Texte de référence:

La Maesta, vision d’ensemble des panneaux
Le film peut se voir sans connaître la Maesta ni les panneaux de la Passion. Pourtant, il est préférable de connaître les panneaux d’origine, quitte à les découvrir juste avant de voir le film, pour mieux apprécier leur animation.
Les illustrations proposées ci-dessous proviennent du Musée du Dôme de Sienne, et sont fondées sur les travaux de Lew Minter (2006) [Droits réservés].
La Maesta, avec couleurs d’époque :
La Maesta, état actuel des panneaux :
Le film essaie de retrouver les couleurs d’époque, d’après les travaux des meilleurs spécialistes.
Voici l’arrangement probable des panneaux (seuls les 26 panneaux centraux sont présentés dans le film) :
L’art exceptionnel de Duccio
Le peintre Duccio di Buoninsegna (Sienne vers 1255-1260 – vers 1318-1319), dit Duccio, fut en son temps le plus grand peintre siennois. Il est l’exact contemporain de Giotto (1267-1337), et mériterait d’être aussi connu que lui. Son importance est majeure dans l’histoire de l’art. Il a influencé la génération suivante, en premier lieu Simone Martini (1284-1344), autre maître siennois, et les deux frères Ambrogio et Pietro Lorenzetti. L’art de Duccio, loin d’être une simple étape entre l’icône byzantine, belle mais figée, en principe aux règles immuables, et les tableaux à fond profond, coloré, et en perspective du XVe siècle, possède une beauté spécifique, celle, unique, des « primitifs italiens », alliant majesté issue des icônes byzantine et vie des personnages aux proportions réelles ou proches et aux habits variés… Les personnages peuvent être nombreux, avec des foules, rendues en des espaces réduits avec une très grande minutie. Ces personnages, en particulier les visages, sont bien individualisés, capables d’expressions multiples, dont la joie, ou la tristesse.

Consignes:
a) Recopiez mot pour mot le passage du texte sur la Maesta qui va de « La Maesta, vision » jusqu'à « apprécier leur animation. » inclus.
b) Relevez toutes les personnes nommées dans le texte sur la Maesta.

Données fournies:
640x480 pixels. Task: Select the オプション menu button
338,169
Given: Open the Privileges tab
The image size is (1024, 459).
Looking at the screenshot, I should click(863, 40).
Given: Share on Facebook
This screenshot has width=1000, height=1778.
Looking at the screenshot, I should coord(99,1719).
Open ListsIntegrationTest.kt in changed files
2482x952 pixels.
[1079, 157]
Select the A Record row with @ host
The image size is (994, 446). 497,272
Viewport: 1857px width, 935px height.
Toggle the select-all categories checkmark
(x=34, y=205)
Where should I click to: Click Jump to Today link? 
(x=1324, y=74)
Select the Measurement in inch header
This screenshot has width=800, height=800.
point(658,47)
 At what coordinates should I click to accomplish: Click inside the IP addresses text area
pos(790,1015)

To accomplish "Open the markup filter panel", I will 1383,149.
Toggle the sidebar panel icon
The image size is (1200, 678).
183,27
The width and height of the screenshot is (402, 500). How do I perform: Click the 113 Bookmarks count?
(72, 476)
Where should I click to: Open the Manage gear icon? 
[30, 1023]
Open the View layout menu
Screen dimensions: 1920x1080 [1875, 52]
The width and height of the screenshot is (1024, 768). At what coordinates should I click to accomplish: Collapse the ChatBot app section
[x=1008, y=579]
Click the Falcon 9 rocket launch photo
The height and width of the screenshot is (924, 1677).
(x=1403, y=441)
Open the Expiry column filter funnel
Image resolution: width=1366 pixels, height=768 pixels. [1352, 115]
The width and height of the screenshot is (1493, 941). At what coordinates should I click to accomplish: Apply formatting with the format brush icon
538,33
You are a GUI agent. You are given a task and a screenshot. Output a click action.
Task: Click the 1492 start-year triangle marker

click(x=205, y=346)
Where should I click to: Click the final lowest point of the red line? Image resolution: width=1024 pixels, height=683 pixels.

Réponses:
a)
La Maesta, vision d’ensemble des panneaux
Le film peut se voir sans connaître la Maesta ni les panneaux de la Passion. Pourtant, il est préférable de connaître les panneaux d’origine, quitte à les découvrir juste avant de voir le film, pour mieux apprécier leur animation.

b)
- Lew Minter
- Duccio di Buoninsegna (Duccio)
- Giotto
- Simone Martini
- Ambrogio Lorenzetti
- Pietro Lorenzetti